• **Required action**:
Each record below should appear again exactly as written.

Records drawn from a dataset
*** Block opens ***
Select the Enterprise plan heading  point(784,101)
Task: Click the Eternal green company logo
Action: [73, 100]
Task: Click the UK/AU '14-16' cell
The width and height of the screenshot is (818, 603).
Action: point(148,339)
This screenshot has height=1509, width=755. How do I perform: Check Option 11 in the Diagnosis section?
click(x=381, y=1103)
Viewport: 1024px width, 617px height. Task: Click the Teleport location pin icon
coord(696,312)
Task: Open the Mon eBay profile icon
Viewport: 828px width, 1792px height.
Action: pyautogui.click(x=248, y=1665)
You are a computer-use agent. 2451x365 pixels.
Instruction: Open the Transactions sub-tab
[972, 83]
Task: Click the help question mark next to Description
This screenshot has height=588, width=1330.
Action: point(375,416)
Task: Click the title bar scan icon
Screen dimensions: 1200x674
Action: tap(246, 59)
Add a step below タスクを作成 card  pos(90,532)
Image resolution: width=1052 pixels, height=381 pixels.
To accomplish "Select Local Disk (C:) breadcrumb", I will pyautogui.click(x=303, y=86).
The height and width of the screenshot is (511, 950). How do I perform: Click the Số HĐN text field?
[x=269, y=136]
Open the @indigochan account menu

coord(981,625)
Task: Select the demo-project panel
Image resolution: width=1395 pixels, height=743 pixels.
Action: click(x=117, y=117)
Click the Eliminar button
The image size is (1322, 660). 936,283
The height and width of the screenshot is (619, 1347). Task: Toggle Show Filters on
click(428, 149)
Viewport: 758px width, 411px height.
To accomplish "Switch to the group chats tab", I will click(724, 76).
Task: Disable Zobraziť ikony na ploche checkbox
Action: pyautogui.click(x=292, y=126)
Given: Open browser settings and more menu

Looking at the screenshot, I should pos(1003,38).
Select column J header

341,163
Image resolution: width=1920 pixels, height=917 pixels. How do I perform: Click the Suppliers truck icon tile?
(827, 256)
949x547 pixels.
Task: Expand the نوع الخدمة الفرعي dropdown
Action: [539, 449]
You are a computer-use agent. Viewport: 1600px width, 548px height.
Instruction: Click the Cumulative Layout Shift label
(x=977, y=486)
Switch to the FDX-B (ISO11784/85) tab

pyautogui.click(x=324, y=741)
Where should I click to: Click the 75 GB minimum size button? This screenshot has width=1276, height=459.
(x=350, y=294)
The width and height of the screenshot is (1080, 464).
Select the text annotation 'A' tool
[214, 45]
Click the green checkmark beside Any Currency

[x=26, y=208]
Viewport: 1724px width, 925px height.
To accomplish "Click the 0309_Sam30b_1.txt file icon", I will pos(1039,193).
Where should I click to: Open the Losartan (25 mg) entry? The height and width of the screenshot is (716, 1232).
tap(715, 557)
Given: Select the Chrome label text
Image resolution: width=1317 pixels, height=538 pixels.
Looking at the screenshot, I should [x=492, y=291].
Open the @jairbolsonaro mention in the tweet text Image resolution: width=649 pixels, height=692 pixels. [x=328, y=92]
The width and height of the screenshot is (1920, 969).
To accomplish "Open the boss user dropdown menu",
*** Block closes ***
• **Solved problem**:
Select the Enterprise plan heading  point(784,101)
Task: Click the Eternal green company logo
Action: [73, 100]
Task: Click the UK/AU '14-16' cell
The width and height of the screenshot is (818, 603).
Action: point(148,339)
This screenshot has height=1509, width=755. How do I perform: Check Option 11 in the Diagnosis section?
click(x=381, y=1103)
Viewport: 1024px width, 617px height. Task: Click the Teleport location pin icon
coord(696,312)
Task: Open the Mon eBay profile icon
Viewport: 828px width, 1792px height.
Action: pyautogui.click(x=248, y=1665)
You are a computer-use agent. 2451x365 pixels.
Instruction: Open the Transactions sub-tab
[972, 83]
Task: Click the help question mark next to Description
This screenshot has height=588, width=1330.
Action: point(375,416)
Task: Click the title bar scan icon
Screen dimensions: 1200x674
Action: tap(246, 59)
Add a step below タスクを作成 card  pos(90,532)
Image resolution: width=1052 pixels, height=381 pixels.
To accomplish "Select Local Disk (C:) breadcrumb", I will pyautogui.click(x=303, y=86).
The height and width of the screenshot is (511, 950). How do I perform: Click the Số HĐN text field?
[x=269, y=136]
Open the @indigochan account menu

coord(981,625)
Task: Select the demo-project panel
Image resolution: width=1395 pixels, height=743 pixels.
Action: click(x=117, y=117)
Click the Eliminar button
The image size is (1322, 660). 936,283
The height and width of the screenshot is (619, 1347). Task: Toggle Show Filters on
click(428, 149)
Viewport: 758px width, 411px height.
To accomplish "Switch to the group chats tab", I will click(724, 76).
Task: Disable Zobraziť ikony na ploche checkbox
Action: pyautogui.click(x=292, y=126)
Given: Open browser settings and more menu

Looking at the screenshot, I should pos(1003,38).
Select column J header

341,163
Image resolution: width=1920 pixels, height=917 pixels. How do I perform: Click the Suppliers truck icon tile?
(827, 256)
949x547 pixels.
Task: Expand the نوع الخدمة الفرعي dropdown
Action: [539, 449]
You are a computer-use agent. Viewport: 1600px width, 548px height.
Instruction: Click the Cumulative Layout Shift label
(x=977, y=486)
Switch to the FDX-B (ISO11784/85) tab

pyautogui.click(x=324, y=741)
Where should I click to: Click the 75 GB minimum size button? This screenshot has width=1276, height=459.
(x=350, y=294)
The width and height of the screenshot is (1080, 464).
Select the text annotation 'A' tool
[214, 45]
Click the green checkmark beside Any Currency

[x=26, y=208]
Viewport: 1724px width, 925px height.
To accomplish "Click the 0309_Sam30b_1.txt file icon", I will pos(1039,193).
Where should I click to: Open the Losartan (25 mg) entry? The height and width of the screenshot is (716, 1232).
tap(715, 557)
Given: Select the Chrome label text
Image resolution: width=1317 pixels, height=538 pixels.
Looking at the screenshot, I should [x=492, y=291].
Open the @jairbolsonaro mention in the tweet text Image resolution: width=649 pixels, height=692 pixels. [x=328, y=92]
The width and height of the screenshot is (1920, 969).
To accomplish "Open the boss user dropdown menu",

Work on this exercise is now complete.